Seminggu setelah kepergian Darmanto Jatman. Orang-orang yang mengenal Darmanto secara personal dan karya intelektualnya berkumpul di Beranda Kantor Redaksi Suara Merdeka (20/1). Mereka berkumpul dalam acara bertajuk “Doa untuk Darmanto Jatman”. Banyak penyair yang hadir membacakan puisinya Pak Dar. Atau membuat puisi persembahan untuk Pak Dar.

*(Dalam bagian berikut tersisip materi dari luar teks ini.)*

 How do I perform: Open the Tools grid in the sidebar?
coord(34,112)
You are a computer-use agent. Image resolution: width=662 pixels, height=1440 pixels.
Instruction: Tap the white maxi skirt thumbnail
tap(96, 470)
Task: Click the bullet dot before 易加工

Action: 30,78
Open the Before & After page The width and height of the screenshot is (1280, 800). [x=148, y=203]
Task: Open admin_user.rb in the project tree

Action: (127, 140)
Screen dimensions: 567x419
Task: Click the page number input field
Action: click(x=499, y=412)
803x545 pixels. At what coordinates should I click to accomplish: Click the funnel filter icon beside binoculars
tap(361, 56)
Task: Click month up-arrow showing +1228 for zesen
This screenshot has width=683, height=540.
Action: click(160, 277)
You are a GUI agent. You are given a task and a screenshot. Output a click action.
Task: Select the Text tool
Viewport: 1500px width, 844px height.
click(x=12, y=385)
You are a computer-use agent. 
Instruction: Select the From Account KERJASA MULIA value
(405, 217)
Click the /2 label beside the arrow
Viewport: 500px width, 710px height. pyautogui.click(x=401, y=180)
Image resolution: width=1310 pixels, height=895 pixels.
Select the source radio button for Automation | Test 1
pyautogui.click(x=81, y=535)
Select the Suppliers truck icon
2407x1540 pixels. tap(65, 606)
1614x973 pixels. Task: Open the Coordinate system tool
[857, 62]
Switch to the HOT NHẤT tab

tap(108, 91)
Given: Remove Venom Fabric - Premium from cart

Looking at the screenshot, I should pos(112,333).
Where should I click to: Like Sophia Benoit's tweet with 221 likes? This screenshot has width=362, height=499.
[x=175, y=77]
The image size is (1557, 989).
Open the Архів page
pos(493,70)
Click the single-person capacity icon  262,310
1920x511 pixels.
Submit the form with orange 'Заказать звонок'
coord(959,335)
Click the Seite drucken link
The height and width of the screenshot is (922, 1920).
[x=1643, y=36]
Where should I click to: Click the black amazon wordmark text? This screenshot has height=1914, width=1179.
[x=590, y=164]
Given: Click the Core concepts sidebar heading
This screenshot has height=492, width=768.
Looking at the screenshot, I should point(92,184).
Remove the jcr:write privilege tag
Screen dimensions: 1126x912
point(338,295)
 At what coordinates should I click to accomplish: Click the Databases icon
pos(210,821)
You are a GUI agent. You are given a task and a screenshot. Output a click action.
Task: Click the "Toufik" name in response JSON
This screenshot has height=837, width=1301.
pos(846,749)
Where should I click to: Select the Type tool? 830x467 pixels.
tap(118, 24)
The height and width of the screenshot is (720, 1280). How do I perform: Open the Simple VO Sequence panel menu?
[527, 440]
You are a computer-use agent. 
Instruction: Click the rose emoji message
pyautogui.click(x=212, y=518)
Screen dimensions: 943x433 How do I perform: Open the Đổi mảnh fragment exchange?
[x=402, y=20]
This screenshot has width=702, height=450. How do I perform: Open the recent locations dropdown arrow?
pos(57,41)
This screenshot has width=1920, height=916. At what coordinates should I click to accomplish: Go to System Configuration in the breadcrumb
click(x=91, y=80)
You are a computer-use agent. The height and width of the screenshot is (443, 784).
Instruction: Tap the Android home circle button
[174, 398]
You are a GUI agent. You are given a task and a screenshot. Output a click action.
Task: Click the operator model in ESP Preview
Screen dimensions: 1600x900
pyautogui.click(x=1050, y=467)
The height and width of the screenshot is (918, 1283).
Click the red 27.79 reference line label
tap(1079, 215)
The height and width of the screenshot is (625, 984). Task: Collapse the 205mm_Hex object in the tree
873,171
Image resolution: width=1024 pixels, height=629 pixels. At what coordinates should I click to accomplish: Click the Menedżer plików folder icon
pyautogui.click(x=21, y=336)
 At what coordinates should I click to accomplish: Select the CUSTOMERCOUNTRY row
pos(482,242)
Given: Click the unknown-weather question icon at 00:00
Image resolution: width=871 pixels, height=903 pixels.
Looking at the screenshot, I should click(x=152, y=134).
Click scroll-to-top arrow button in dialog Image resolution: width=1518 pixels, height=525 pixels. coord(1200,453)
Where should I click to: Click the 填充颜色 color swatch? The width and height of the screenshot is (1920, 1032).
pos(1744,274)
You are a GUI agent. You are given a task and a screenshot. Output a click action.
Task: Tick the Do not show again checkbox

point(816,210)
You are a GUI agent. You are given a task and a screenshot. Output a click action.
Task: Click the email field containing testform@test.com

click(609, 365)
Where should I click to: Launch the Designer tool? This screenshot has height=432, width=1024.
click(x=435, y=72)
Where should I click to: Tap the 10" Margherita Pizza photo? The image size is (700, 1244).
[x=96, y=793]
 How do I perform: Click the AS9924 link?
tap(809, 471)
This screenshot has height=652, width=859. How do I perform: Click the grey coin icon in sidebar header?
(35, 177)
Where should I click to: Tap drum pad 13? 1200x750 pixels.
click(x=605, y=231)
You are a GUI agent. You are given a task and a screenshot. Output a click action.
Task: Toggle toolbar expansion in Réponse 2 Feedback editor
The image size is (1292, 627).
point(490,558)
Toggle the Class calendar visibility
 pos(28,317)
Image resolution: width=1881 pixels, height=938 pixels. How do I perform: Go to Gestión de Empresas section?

Di puncak acara, Mbah Nun bersama tiga pengisi lain Tanto Mendut, Eko Tunas, dan Prie GS tampil di atas panggung menyampaikan cerita biografis bersama Pak Dar dan pemaknaan terhadap ketokohannya.
Mbah Nun sebelum menceritakan ke inti pembicaraan mengatakan bahwa seniman-seniman yang tinggal di Semarang adalah orang-orang tangguh. “Mereka bisa tinggal di tanah yang tandus secara kebudayaan dan teruji selama puluhan tahun untuk menjadi dirinya sendiri.” Tidak sembarang tumbuhan bisa tumbuh di tanah yang tandus. Tidak sembarang seniman yang bisa bertahan berkesenian di tempat yang kering kebudayaan. Pak Darmanto bisa melakukan hal itu dan setelah kepergiannya kita merasa kehilangan besar.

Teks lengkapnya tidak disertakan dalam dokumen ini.